Roy Spencer is the exception for scientists who have decided to speak out against this hate and smear, and has decided to fight back by labeling anyone who calls him a “climate denier” as a “climate Nazi”. I’m not sure how effective or useful that will be, but clearly he’s reached a tipping point. He adds:
A couple people in comments have questioned my use of “Nazi”, which might be considered over the top. Considering the fact that these people are supporting policies that will kill far more people than the Nazis ever did — all in the name of what they consider to be a righteous cause — I think it is very appropriate. Again, I didn’t start the name-calling.
The parallels with what occurred in pre-WWII Germany seem to be emerging with the constant smearing of climate skeptics for the purpose of social isolation, and now Oreskes is calling for members of this group to be charged with crimes under RICO. This isn’t new, we’ve heard these calls for climate skeptics to be arrested before, such as Grist’s David Roberts who proposed Nuremberg style trials for climate skeptics, but lately it seems to be picking up speed.
We even have people in the same climate clique playing virtual dress up as Nazis, such as we’ve learned recently from the “Skeptical Science” forum showing proprietor John Cook in full Nazi uniform in the image seen at right. There were several Nazi images depicting SkS.

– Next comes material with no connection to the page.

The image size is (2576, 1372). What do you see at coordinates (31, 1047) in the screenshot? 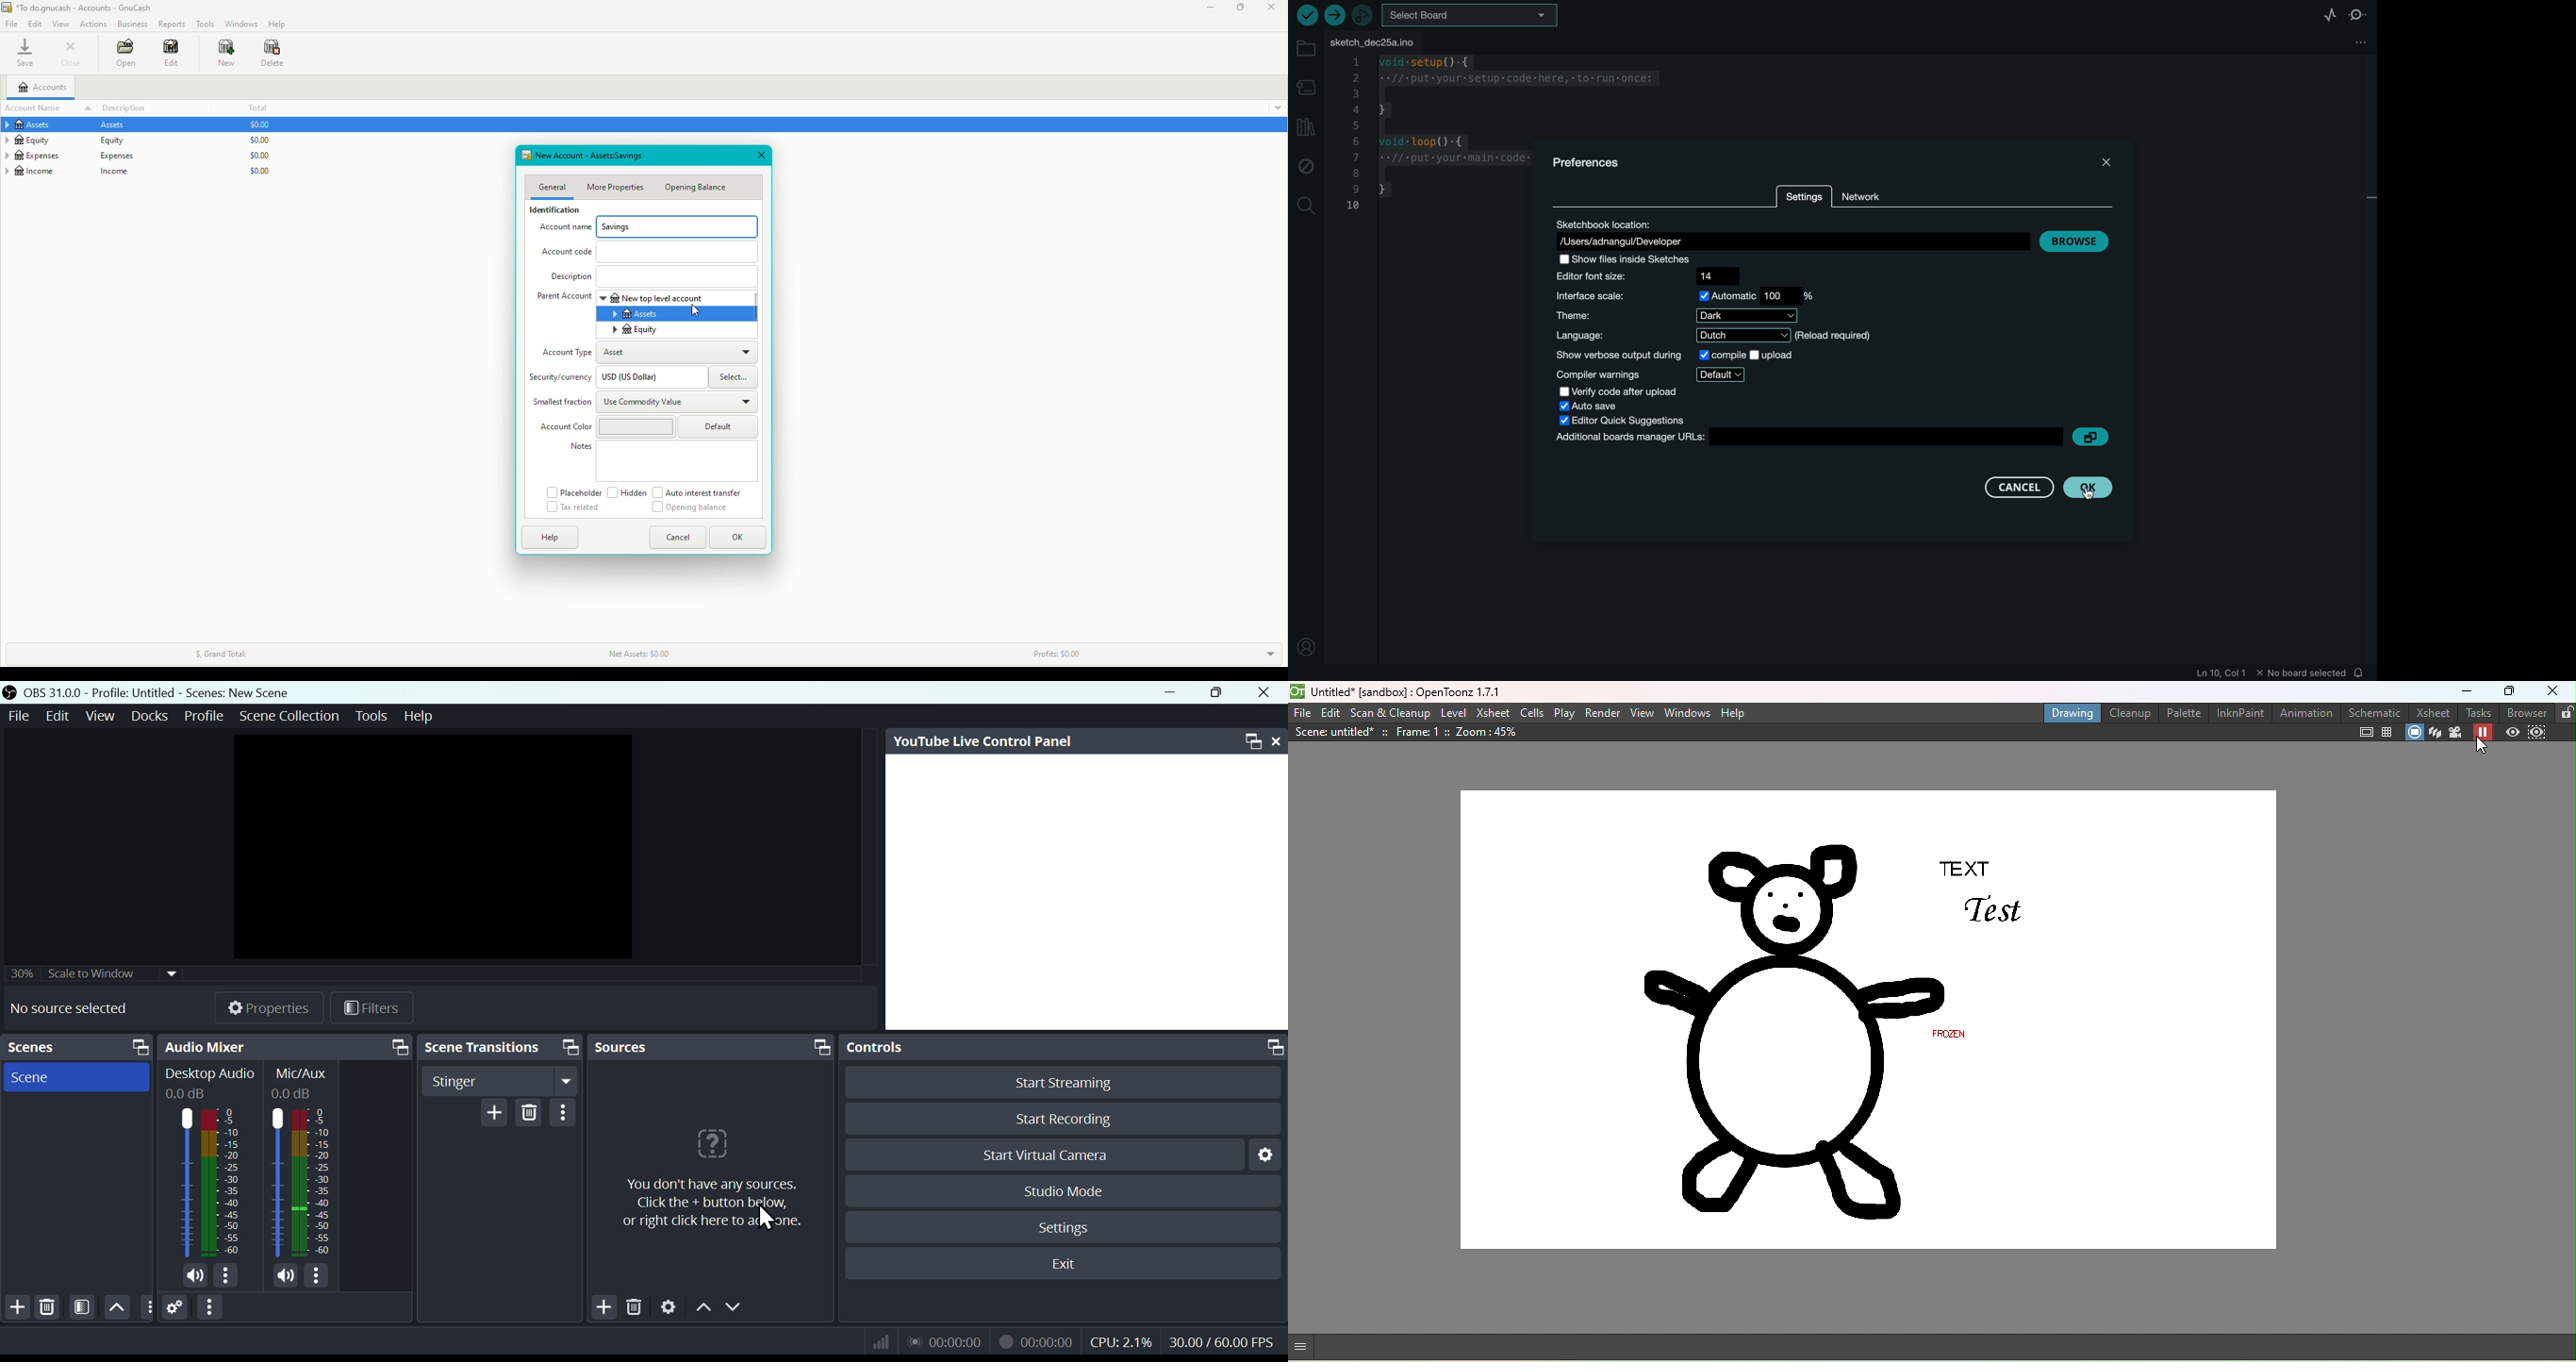
I see `Scenes` at bounding box center [31, 1047].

And, there’s the call for removing dissenting opinion from the press, such as from “Forecast the Facts” (a funded NGO that attacks media)
“Brad Johnson (@ClimateBrad), the editor of HillHeat.com and a former Think Progress staffer, boasted on Twitter that 110,000 people had urged the newspaper “to stop publishing climate lies” like the Krauthammer piece.”

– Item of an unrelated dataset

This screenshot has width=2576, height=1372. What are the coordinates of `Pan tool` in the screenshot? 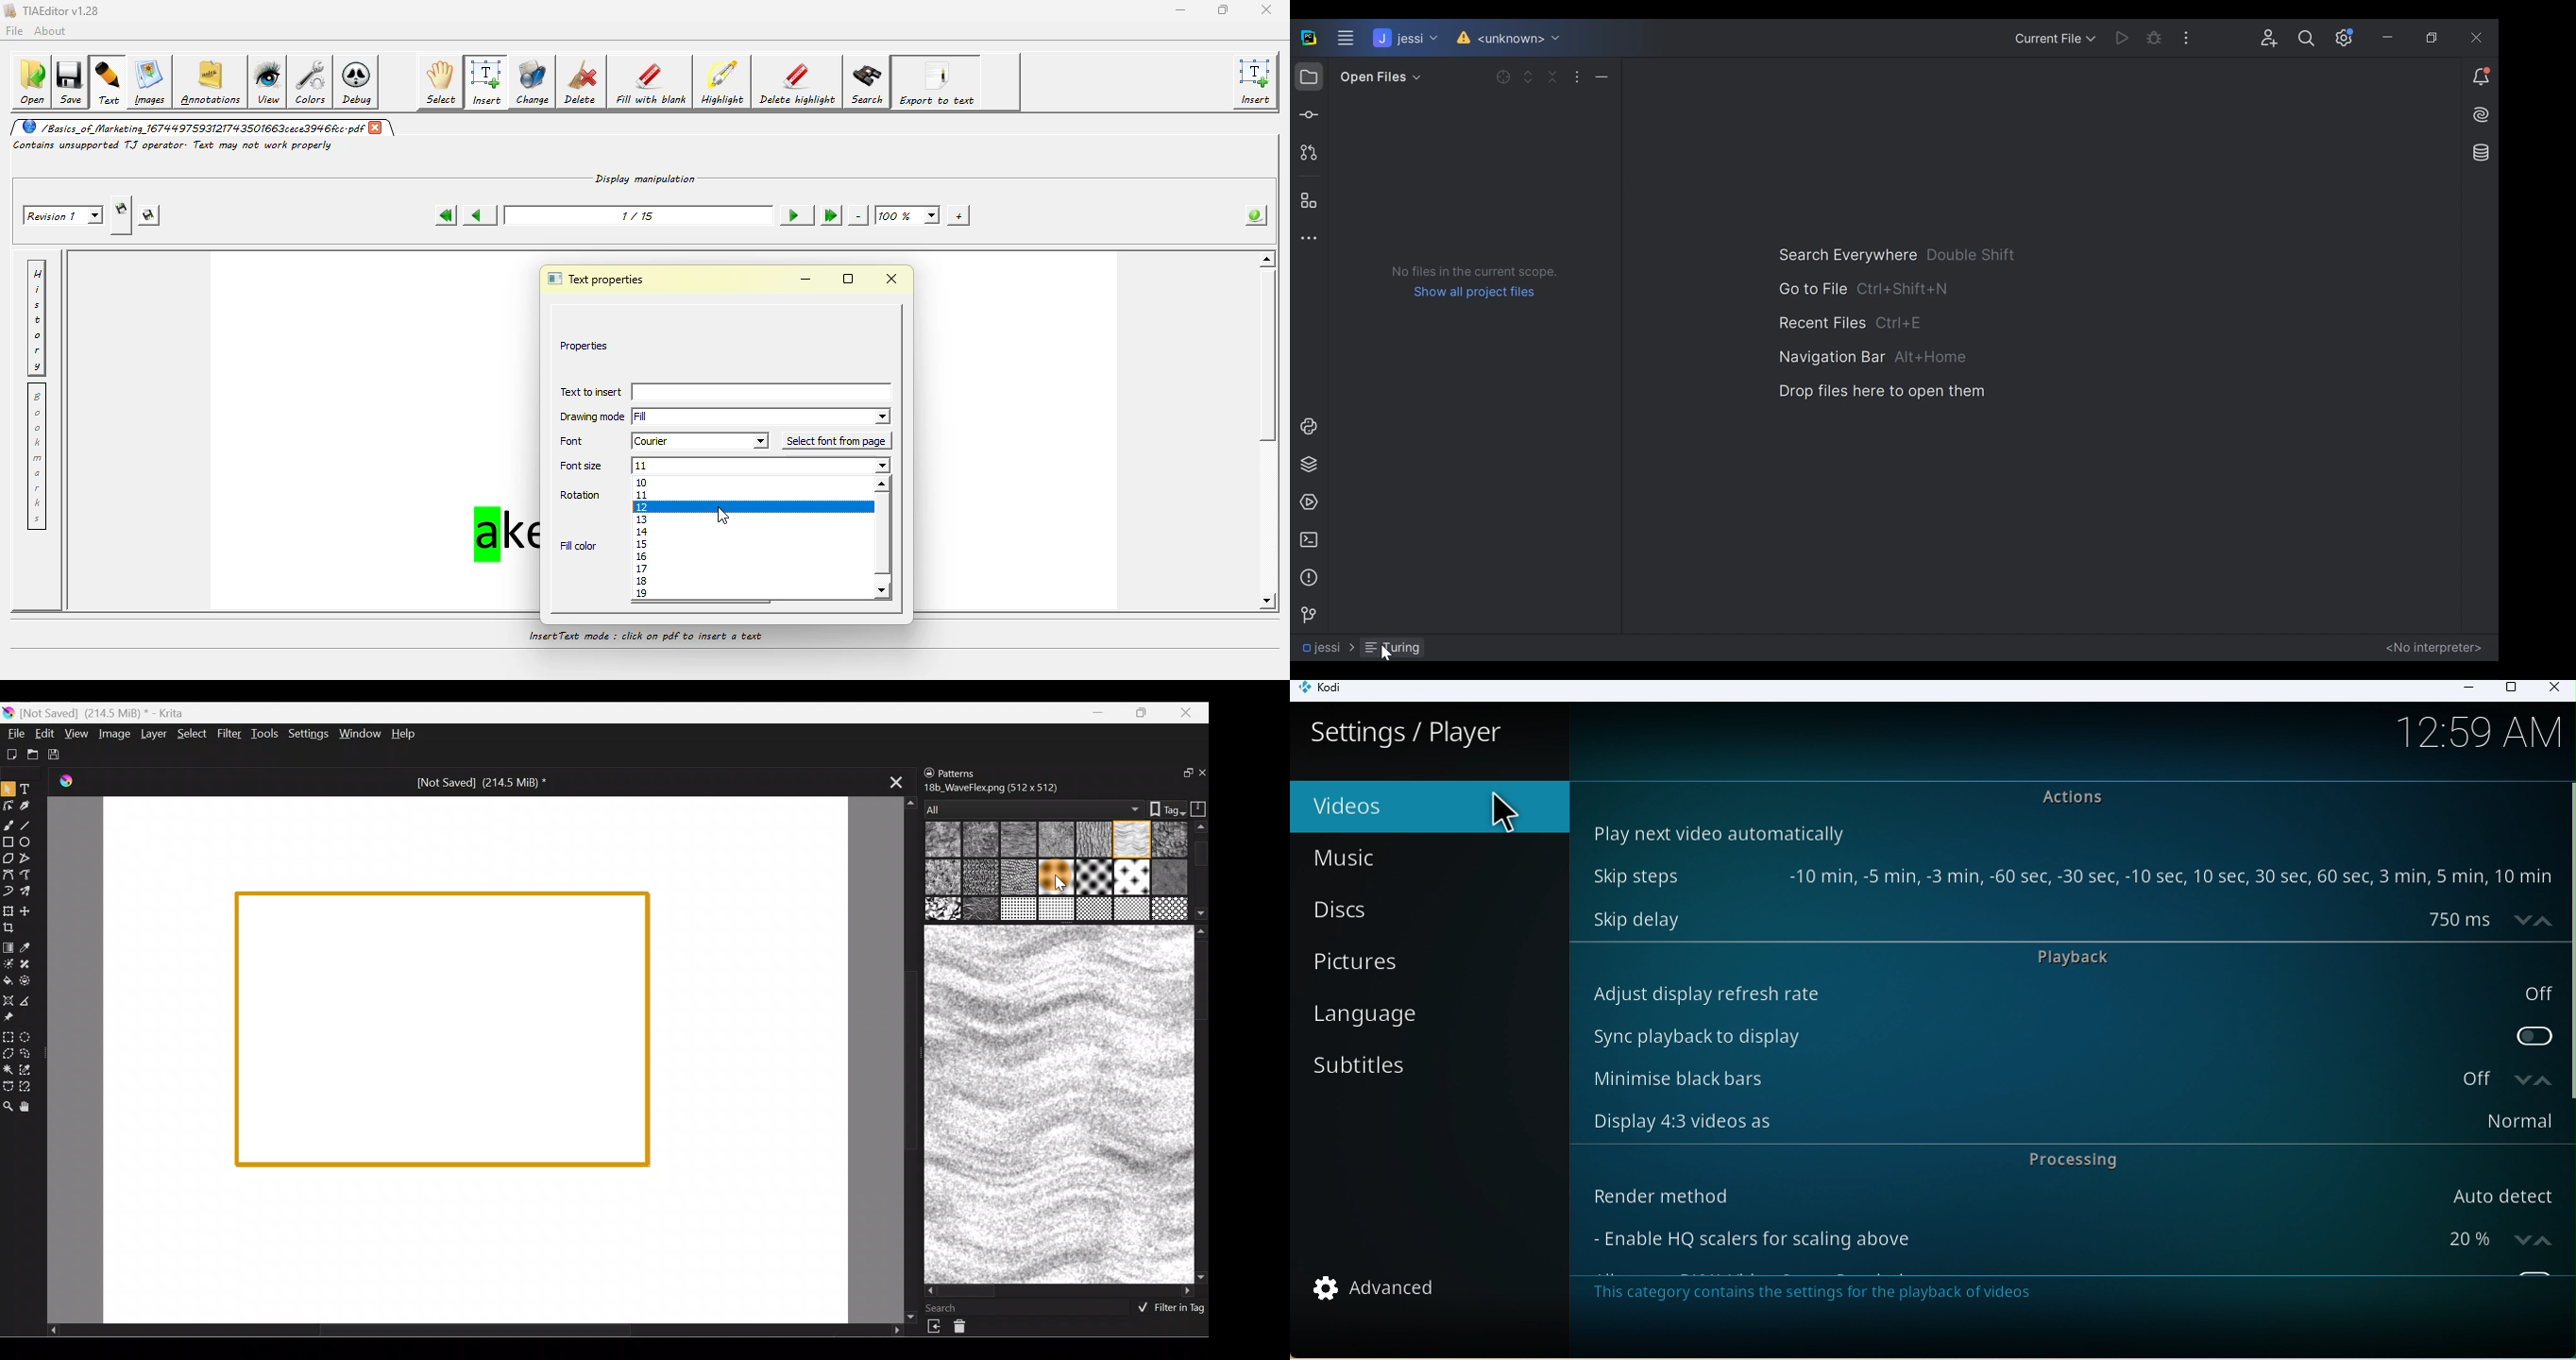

We’ve already seen one prominent newspaper refuse to publish letters from climate skeptics with others following suit.
What is most troubling to me is that Oreskes and Goldenberg appear to be of Jewish descent (as does Dr. Michael Mann) and yet they all seem blind to the pattern of behavior they are engaging in and advocating; the social isolation and prosecution of climate skeptics which seems so reminiscent of the ugliness in times past. I honestly don’t understand how they can’t see what they are doing to silence climate skeptics is so very wrong.
It does seem true, that those who don’t learn from the past are condemned to repeat it.
From my viewpoint, the only way to combat this ugliness is with taking a stand. These tactics must be called out when they are used. I urge readers to write thoughtful and factual letters, guest commentary where accepted, and blog posts, countering such smear whenever appropriate.